Here is the planner's explanation, after the index:
------------------------------------------------------------------------------------------------------------------------------------------------------------------------------
 Sort  (cost=363713.01..363752.42 rows=15762 width=255)
   Sort Key: log_actionseq
   ->  Index Scan using sl_log_1_idx2, sl_log_1_idx2 on sl_log_1  
(cost=0.00..362614.05 rows=15762 width=255)

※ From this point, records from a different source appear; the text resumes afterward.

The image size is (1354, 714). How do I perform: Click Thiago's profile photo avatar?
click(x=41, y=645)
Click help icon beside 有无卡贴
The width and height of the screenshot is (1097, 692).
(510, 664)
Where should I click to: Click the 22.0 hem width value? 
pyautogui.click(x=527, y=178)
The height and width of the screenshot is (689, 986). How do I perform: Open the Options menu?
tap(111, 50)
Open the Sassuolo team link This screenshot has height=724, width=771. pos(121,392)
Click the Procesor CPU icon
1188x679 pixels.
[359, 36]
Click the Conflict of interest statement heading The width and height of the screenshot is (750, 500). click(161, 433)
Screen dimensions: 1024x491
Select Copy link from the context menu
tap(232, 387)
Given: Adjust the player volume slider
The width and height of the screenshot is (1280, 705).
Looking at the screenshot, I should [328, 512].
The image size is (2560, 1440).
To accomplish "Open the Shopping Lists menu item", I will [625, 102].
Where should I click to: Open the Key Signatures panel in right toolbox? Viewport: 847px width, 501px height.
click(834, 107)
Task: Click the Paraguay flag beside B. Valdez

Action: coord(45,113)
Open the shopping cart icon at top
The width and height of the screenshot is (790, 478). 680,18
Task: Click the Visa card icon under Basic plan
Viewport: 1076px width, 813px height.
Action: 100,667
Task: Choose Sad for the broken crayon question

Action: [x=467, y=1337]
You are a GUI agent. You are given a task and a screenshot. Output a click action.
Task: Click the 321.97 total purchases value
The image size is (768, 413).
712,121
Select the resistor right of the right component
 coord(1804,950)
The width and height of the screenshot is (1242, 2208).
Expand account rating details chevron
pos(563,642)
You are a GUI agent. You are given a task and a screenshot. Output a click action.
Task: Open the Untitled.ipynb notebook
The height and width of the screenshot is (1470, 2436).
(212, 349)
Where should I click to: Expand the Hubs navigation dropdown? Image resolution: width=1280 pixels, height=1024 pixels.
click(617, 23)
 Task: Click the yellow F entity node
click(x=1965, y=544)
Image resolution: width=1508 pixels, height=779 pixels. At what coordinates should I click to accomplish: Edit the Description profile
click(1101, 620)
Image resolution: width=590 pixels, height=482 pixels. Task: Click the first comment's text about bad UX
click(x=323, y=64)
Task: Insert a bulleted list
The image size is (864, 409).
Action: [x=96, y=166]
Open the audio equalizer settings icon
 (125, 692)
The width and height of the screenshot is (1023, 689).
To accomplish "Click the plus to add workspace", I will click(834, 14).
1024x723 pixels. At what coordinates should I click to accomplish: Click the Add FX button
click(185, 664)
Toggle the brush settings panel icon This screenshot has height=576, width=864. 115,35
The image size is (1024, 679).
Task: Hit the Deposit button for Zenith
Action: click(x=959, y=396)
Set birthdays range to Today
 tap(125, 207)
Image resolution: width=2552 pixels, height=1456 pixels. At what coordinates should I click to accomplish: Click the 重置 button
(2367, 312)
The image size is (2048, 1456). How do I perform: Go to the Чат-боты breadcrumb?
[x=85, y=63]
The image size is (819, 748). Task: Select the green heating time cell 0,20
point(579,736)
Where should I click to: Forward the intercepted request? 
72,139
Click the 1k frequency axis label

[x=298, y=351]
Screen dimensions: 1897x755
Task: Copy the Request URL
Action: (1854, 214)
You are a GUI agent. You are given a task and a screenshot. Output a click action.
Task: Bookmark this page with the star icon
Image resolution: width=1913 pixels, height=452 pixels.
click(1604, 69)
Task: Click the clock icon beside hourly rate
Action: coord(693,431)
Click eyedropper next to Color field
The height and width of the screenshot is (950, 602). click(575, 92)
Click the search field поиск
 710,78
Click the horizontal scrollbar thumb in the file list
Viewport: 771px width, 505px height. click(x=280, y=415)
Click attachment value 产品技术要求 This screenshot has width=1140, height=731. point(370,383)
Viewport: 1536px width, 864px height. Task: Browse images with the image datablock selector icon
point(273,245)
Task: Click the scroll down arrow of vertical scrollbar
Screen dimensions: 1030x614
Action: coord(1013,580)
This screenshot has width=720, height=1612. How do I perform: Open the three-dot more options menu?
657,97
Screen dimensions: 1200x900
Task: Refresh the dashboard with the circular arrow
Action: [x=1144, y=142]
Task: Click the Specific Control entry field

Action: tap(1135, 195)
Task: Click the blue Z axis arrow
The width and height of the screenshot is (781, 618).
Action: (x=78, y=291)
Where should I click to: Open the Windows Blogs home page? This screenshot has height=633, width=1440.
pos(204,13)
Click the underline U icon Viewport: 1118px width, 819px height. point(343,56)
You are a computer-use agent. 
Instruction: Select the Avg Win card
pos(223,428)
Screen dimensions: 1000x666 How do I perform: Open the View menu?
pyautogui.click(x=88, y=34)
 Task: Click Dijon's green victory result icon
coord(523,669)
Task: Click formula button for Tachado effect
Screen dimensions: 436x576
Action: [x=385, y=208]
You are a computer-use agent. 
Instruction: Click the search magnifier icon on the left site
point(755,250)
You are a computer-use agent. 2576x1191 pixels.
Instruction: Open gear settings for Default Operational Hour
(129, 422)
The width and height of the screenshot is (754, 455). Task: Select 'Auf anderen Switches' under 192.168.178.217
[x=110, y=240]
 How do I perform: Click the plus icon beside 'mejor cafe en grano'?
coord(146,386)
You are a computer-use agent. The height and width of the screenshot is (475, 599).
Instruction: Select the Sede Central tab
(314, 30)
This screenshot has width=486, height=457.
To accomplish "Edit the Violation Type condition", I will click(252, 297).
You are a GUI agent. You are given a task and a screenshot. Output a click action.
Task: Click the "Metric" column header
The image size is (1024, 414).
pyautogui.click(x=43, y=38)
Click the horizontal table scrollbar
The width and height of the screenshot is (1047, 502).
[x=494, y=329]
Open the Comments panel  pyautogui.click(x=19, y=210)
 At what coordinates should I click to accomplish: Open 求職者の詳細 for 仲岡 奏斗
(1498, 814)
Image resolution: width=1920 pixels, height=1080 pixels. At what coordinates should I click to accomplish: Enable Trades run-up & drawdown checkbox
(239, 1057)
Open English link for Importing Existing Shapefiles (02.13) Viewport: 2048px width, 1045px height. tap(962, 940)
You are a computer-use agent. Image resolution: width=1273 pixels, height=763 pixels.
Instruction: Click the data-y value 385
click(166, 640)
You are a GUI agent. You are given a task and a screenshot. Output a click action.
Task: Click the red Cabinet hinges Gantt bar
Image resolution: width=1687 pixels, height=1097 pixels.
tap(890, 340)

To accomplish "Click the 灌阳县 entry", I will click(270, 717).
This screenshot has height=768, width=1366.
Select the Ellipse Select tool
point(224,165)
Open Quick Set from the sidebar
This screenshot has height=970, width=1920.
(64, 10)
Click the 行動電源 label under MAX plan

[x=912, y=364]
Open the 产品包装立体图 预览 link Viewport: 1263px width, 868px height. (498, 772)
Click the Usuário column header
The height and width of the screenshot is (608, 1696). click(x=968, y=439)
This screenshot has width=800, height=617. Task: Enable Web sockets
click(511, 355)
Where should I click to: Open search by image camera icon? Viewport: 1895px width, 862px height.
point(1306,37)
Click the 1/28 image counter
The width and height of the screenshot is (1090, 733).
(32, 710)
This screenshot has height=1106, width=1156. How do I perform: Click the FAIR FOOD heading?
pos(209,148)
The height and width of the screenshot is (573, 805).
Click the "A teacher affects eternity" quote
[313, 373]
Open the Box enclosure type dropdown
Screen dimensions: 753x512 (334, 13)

         Index Cond: (((log_xid < '1750854484'::xxid) AND (log_xid >= 
'1750179272'::xxid)) OR ((log_xid < '1750854484'::xxid) AND (log_xid >= 
'1750179272'::xxid)))
         Filter: ((log_origin = 1) AND
                  (((log_tableid = 93) AND (log_xid < '1750854484'::xxid) AND 
xxid_lt_snapshot(log_xid,'1750179272:1750854484:1750854483,1750804298,1750179272,1750851104,1750433433,1750853878,1750854481'::xxid_snapshot) 
AND (log_xid >= '1750179272'::xxid) AND xxid_ge_snapshot(log_xid, 
'1750179272:1750854278:1750854275,1750854250,1750854274,1750804298,1750179272,1750851104,1750433433,1750853878,1750854276'::xxid_snapshot)) 
OR ((<many many many table id's>) AND (log_xid < '1750854484'::xxid) AND 
xxid_lt_snapshot(log_xid,'1750179272:1750854484:1750854483,1750804298,1750179272,1750851104,1750433433,1750853878,1750854481'::xxid_snapshot) 
AND (log_xid >= '1750179272'::xxid) AND xxid_ge_snapshot(log_xid, 
'1750179272:1750854278:1750854275,1750854250,1750854274,1750804298,1750179272,1750851104,1750433433,1750853878,1750854276'::xxid_snapshot))))
(5 rows)



> I have currently some performance problems, where slony generates a
> query that postgres 7.4.5 does not optimise well
>
> the query generated by slony when it replicates 4 sets from node 1 loocs
> like this (really it is in "declare cursor")
>
> select     log_origin, log_xid, log_tableid,     log_actionseq,
> log_cmdtype, log_cmddata
>   from "_bbb_cluster".sl_log_1
>  where log_origin = 1
> and (
> ( log_tableid in (3,9008,9007,9005,9004,2002,2001)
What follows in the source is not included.